THE VIRGINIAN-PILOT Copyright (c) 1995, Landmark Communications, Inc. DATE: Wednesday, October 11, 1995 TAG: 9510110504 SECTION: LOCAL PAGE: B1 EDITION: FINAL SOURCE: BY JAMES SCHULTZ, STAFF WRITER DATELINE: HAMPTON LENGTH: Medium: 89 lines
Call it the moon shot of biology: an ambitious 15-year effort to push across barely charted frontiers to a radically new understanding of human development and human disease.
The Human Genome Project - intended to mark the exact location of each of the estimated 100,000 genes that comprise the human genetic blueprint - has just entered the second of three planned five-year phases.
According to Paula Gregory, chief of genetics education at the National Center for Human Genome Research, average Americans will be the big winners when the project ends in October 2005.
``We're in the wilderness making a map,'' Gregory said. ``We're making exponential progress. We are moving medicine from a totally treatment mode to a preventative mode.''
Speaking Tuesday to an auditorium packed with several hundred NASA Langley Research Center scientists and engineers, Gregory outlined the daunting challenges, and the dazzling opportunities, facing participants in the $2 billion effort.
Pushing researchers, she said, is the conviction that from cancer, to aging, to baldness, cure is embedded in the genetic code. Getting at the cures will take much longer than map-making, Gregory admitted, perhaps as much as 25 years beyond the genome project's end.
Thus far, roughly 8,000 human genes have been identified, less than one percent of the total. Since the late 1980s, however, the pace of that identification has accelerated rapidly, led by refinements in laboratory techniques and vastly increased computer power.

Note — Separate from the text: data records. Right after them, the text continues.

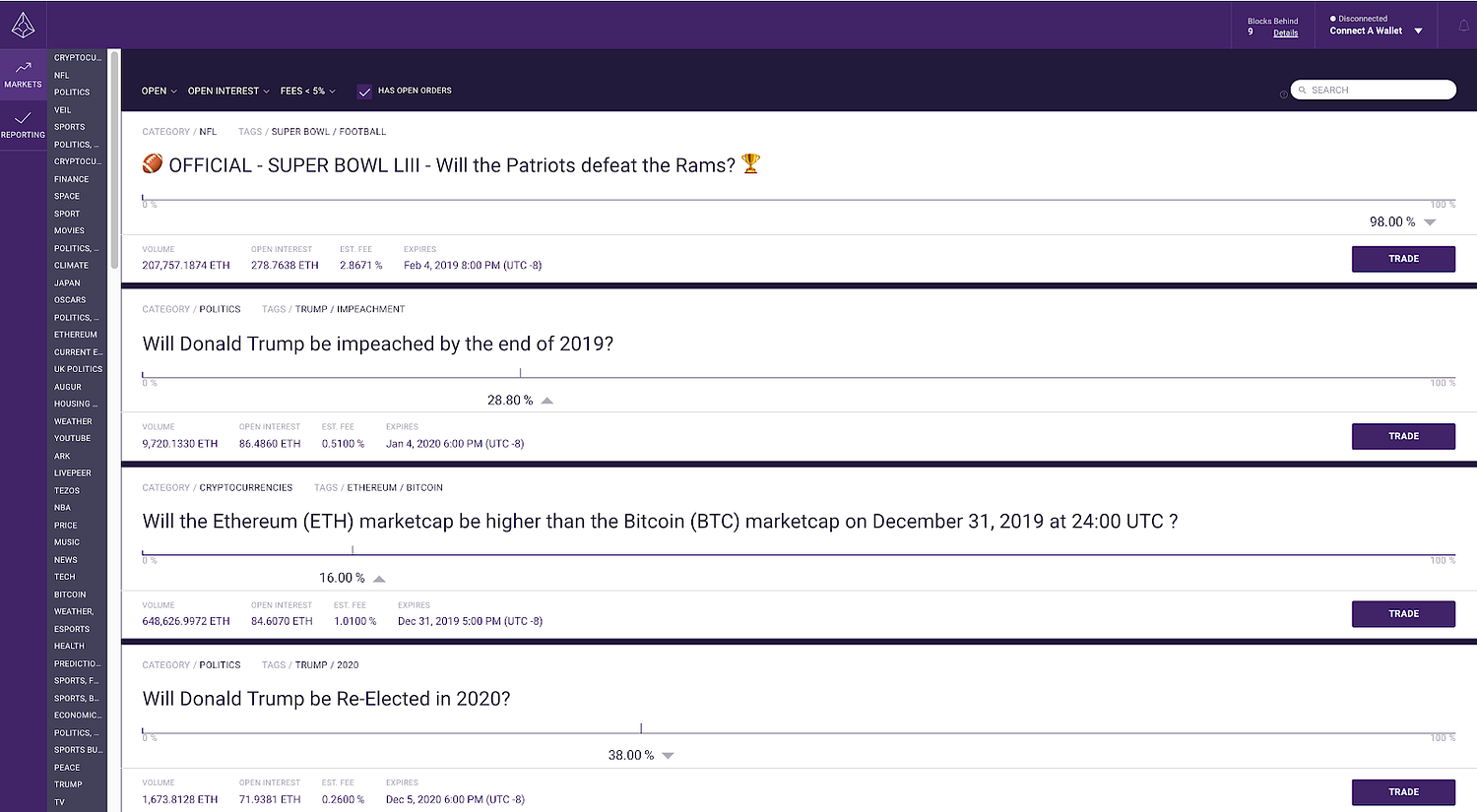Open the Open Interest sort dropdown
The height and width of the screenshot is (812, 1477).
point(228,91)
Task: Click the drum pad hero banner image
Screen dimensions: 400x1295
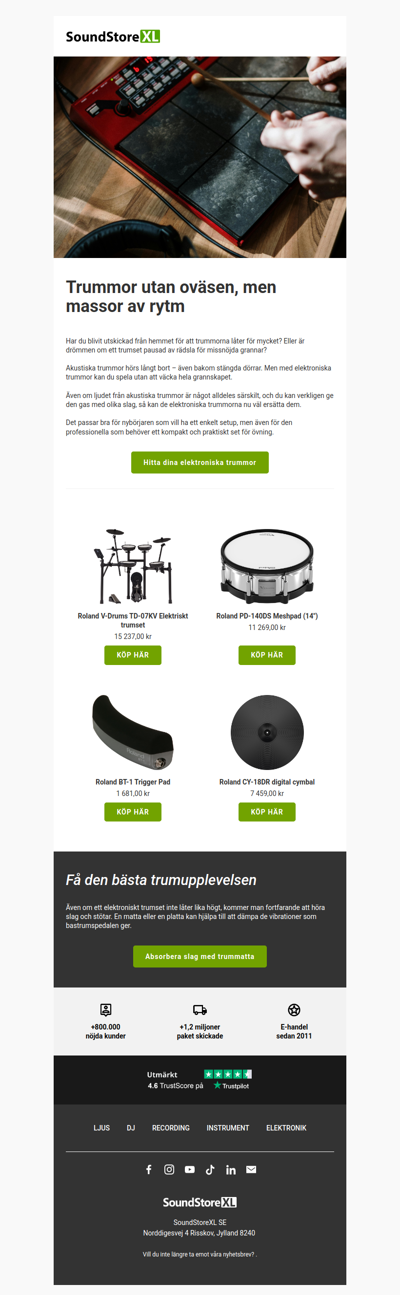Action: point(200,157)
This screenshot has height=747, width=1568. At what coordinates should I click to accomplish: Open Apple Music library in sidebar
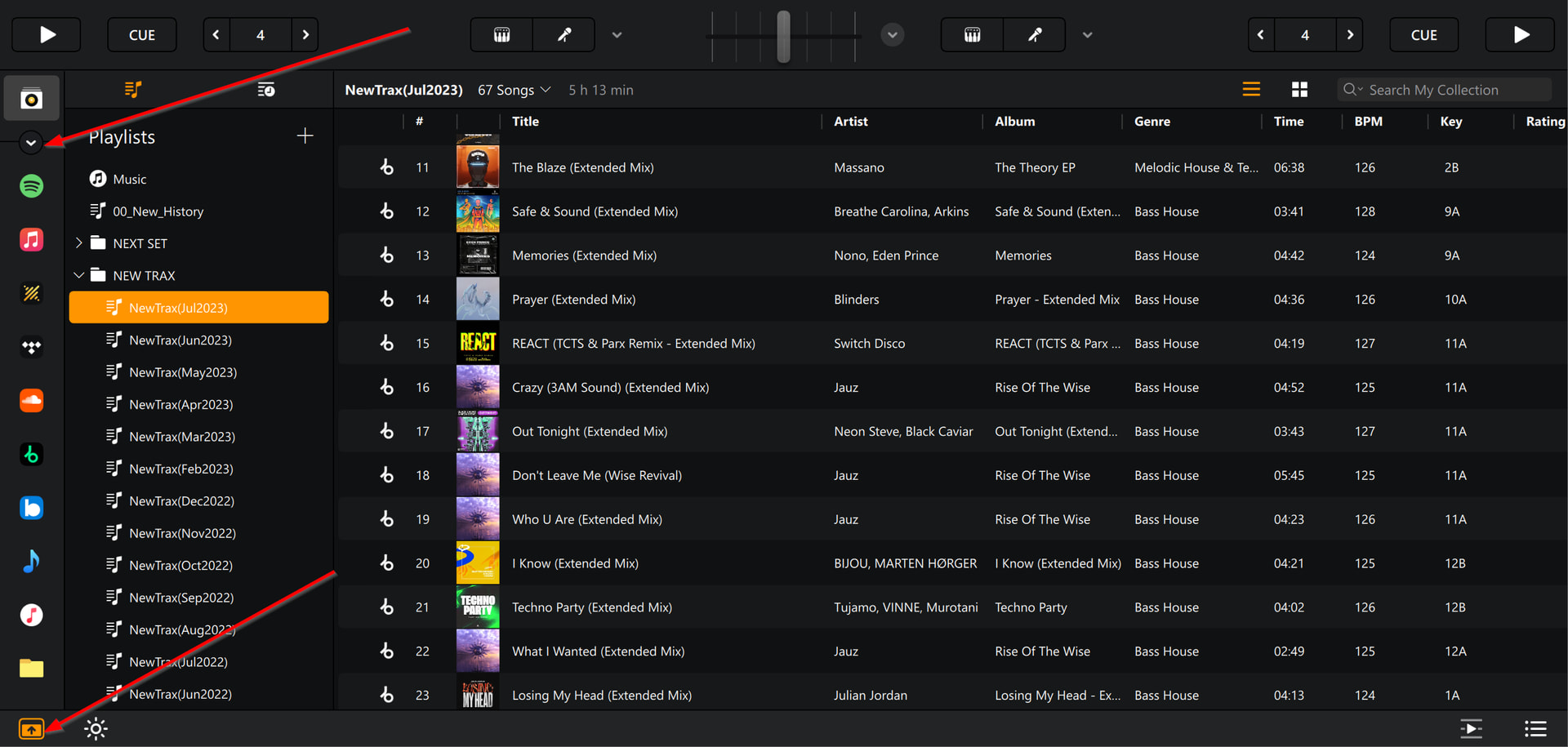point(31,240)
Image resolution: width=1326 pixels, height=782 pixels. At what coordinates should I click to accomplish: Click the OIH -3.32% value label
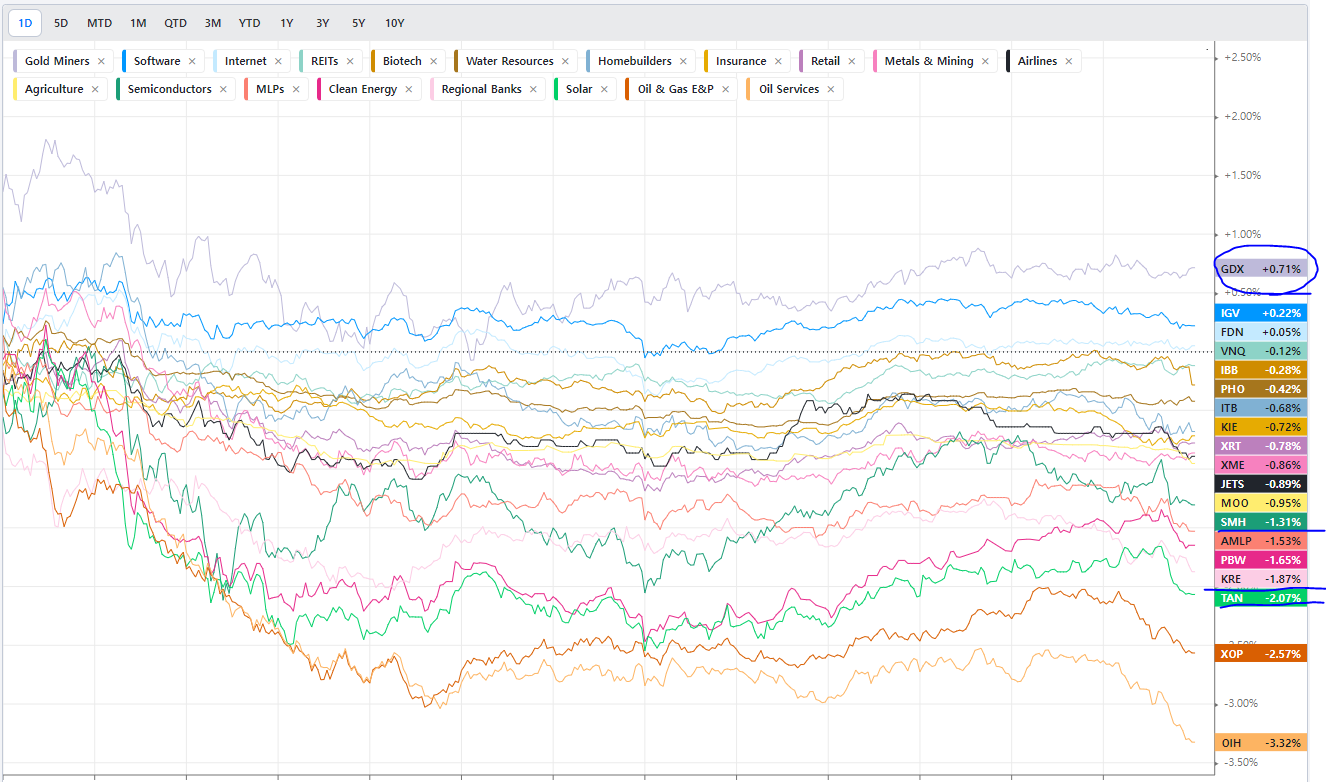click(1261, 742)
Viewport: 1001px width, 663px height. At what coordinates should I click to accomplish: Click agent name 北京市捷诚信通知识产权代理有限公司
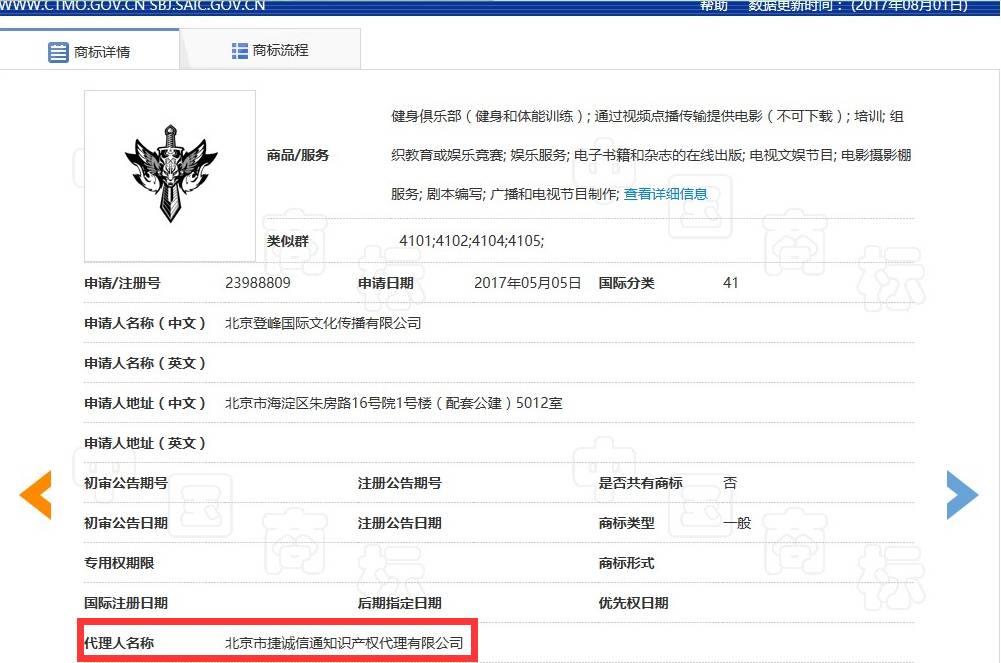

Gregory said that one disease-causing gene was fingered in 1989. In 1995, four to five genes a week, of all kinds, are being pinpointed. That figure should rise to six a week in 1996 and continue to climb.
Even at that pace, Gregory contended, good results are already making themselves known.
``The immediate medical benefits are diagnostic, which will lead to prevention,'' she said. ``You won't get an Alzheimer's gene test at your corner doctor's tomorrow, but soon we hope to identify genetic predispositions toward diabetes and heart disease which affect millions and millions of Americans.
``As the map become more complete, the process becomes quicker and easier. What we hope will come out of this is better drug treatments.''
Treating or curing genetic disease has proven elusive. To date, gene therapy has been expensive and required repeated applications for the relative few patients worldwide undergoing treatment.
The theory behind the therapy - once and for all reprogramming a cell's DNA by sending in new genetic instructions on cell-penetrating but harmless viruses - is sound.
But the body's resilient and redundant immune system seeks out and destroys the defanged viruses, or the repair genes miss their targeted marks, or the targeted cells don't divide often enough for the repair genes to replicate and correct the condition.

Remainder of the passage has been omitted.